Fury has previously said on social media that Joshua will never fight him but Hearn witheringly added: “Tyson Fury is the least entertaining fighter I’ve ever seen.
“He’s never been in a good fight, apart from against Steve Cunningham (in 2013), when he got knocked down.”
Meanwhile the 28-year-old Joshua said he too had no intention of being messed about by Wilder.
“If Wilder’s not serious, there’s other people out there; when he’s ready, we’re ready.”
Joshua added: “Good luck to them both (Wilder and Fury) — boxing needs it.
“I’ve had the burden of the heavyweight division on my back for some years, because it was all about me fighting Wilder, Fury, Klitschko, Dillian (Whyte), Povetkin. That’s all they were interested in — me fighting them all.

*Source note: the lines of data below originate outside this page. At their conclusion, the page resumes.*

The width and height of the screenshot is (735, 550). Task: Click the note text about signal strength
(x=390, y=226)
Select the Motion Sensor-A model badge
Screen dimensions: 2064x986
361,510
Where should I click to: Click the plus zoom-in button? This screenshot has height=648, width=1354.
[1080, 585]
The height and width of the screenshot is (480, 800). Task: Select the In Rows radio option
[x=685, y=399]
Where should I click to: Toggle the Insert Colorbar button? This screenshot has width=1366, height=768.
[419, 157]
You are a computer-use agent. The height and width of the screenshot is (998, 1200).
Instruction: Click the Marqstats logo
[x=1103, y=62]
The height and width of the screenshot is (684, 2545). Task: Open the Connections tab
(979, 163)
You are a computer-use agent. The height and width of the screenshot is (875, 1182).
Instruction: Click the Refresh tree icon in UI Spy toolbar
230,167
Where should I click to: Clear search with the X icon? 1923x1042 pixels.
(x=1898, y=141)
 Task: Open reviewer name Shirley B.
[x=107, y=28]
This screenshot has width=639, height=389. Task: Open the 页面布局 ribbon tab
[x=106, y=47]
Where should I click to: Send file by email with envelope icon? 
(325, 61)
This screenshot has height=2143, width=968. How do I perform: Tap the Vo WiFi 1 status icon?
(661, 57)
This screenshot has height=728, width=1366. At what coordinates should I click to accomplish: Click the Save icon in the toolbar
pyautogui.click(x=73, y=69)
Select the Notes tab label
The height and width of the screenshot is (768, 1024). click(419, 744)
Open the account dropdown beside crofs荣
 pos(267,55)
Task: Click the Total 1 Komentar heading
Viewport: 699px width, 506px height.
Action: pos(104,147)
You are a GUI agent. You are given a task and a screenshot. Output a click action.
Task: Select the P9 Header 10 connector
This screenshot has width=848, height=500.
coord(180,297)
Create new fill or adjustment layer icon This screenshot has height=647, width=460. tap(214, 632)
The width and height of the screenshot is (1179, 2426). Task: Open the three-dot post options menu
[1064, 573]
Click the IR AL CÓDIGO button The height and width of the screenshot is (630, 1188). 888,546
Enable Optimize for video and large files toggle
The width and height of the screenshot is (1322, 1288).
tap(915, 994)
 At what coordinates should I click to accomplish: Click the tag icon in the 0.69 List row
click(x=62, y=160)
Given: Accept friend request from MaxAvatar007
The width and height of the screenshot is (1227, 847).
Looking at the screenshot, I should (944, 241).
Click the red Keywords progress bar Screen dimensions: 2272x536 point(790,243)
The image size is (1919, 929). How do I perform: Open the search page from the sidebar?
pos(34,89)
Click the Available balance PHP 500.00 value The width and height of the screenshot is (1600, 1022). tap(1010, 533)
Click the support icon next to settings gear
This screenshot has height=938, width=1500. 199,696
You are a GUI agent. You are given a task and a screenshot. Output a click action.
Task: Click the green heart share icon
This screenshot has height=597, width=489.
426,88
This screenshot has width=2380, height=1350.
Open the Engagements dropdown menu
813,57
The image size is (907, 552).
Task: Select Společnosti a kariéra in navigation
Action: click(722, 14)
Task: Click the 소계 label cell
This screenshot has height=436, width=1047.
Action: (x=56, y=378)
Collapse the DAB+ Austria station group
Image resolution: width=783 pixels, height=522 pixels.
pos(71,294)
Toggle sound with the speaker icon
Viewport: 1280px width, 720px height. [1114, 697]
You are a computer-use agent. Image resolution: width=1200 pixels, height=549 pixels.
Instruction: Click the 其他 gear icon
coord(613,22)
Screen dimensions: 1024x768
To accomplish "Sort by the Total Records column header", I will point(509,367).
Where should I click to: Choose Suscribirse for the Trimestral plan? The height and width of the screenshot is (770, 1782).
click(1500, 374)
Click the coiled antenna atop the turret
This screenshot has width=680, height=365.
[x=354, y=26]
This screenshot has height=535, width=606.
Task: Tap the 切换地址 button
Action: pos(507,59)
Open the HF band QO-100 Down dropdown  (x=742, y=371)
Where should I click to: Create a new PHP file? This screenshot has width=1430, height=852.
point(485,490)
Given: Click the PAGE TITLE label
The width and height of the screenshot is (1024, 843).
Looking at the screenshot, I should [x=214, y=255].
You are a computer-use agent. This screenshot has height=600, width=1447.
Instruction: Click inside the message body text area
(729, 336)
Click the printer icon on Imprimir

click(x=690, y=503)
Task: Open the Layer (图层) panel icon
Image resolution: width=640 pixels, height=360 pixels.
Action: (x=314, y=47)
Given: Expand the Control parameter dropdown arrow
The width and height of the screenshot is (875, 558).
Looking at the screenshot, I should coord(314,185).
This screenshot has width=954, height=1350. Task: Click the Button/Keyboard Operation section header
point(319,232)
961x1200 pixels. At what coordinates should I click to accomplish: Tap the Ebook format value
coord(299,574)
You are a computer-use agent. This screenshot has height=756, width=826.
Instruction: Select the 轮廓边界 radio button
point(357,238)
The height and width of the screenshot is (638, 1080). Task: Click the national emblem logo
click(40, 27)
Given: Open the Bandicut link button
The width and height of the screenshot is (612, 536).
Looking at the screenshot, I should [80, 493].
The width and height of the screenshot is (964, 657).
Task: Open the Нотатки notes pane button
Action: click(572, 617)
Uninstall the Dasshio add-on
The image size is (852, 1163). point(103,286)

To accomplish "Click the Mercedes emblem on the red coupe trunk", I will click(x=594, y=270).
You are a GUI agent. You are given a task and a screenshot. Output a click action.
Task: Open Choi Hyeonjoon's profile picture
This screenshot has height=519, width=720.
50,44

“So I’m happy those two are fighting. April 13 is booked, so whichever heavyweight is serious, we can look at making a deal. I have no interest in who wins; I’m not fussed.”
Joshua was rocked by Povetkin, the 2004 Olympic champion, in the first round. But he insisted the 39-year-old Russian had not broken his nose.
“These guys the last thing they lose is their power, but it was a good way to wake up,” Joshua said.
As for what lay behind his own public appeal, Joshua added: “The appeal is losing — who is going to be the man to beat me? Sometimes you have to go in there and really earn your money.
“Povetkin was a tough challenger for sure, but I knew how to break him down.
“I wasn’t looking for the knockout but the instinct told he was hurt. I knew how to tidy up and I knew it was time to get out of there.”